#### DATA TO EXAMINE ####

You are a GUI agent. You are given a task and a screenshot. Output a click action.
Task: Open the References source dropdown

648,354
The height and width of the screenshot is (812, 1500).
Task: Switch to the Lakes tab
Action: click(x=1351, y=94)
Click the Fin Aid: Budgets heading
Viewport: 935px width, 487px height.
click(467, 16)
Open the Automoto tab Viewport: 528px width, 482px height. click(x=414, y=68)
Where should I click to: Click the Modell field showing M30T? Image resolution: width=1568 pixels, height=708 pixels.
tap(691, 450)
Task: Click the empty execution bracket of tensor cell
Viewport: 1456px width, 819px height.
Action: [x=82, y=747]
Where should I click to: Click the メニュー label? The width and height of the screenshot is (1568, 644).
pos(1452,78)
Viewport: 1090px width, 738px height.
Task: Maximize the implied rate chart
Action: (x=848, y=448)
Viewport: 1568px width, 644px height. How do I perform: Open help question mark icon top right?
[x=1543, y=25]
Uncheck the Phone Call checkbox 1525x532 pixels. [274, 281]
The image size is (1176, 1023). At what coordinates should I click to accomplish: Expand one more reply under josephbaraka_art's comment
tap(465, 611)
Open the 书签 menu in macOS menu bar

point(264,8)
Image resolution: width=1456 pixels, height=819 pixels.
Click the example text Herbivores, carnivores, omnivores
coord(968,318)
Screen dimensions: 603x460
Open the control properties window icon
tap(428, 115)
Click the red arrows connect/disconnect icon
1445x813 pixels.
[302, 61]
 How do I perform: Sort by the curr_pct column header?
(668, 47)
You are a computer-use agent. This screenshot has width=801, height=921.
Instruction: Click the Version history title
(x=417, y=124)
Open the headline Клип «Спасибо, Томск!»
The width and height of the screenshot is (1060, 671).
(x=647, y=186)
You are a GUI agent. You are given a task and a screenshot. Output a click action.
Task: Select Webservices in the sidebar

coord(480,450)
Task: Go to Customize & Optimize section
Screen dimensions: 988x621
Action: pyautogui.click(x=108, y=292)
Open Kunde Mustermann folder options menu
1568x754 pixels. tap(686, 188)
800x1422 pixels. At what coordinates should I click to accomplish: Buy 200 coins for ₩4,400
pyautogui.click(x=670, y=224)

####

**TASK INSTRUCTIONS:** Would you transcribe exactly the lines from the one containing "You are a computer-use" to the end of the material, and leave out the rest?

**REPLY TO THE EXERCISE:**
You are a computer-use agent. This screenshot has width=801, height=921.
Instruction: Click the Version history title
(x=417, y=124)
Open the headline Клип «Спасибо, Томск!»
The width and height of the screenshot is (1060, 671).
(x=647, y=186)
You are a GUI agent. You are given a task and a screenshot. Output a click action.
Task: Select Webservices in the sidebar

coord(480,450)
Task: Go to Customize & Optimize section
Screen dimensions: 988x621
Action: pyautogui.click(x=108, y=292)
Open Kunde Mustermann folder options menu
1568x754 pixels. tap(686, 188)
800x1422 pixels. At what coordinates should I click to accomplish: Buy 200 coins for ₩4,400
pyautogui.click(x=670, y=224)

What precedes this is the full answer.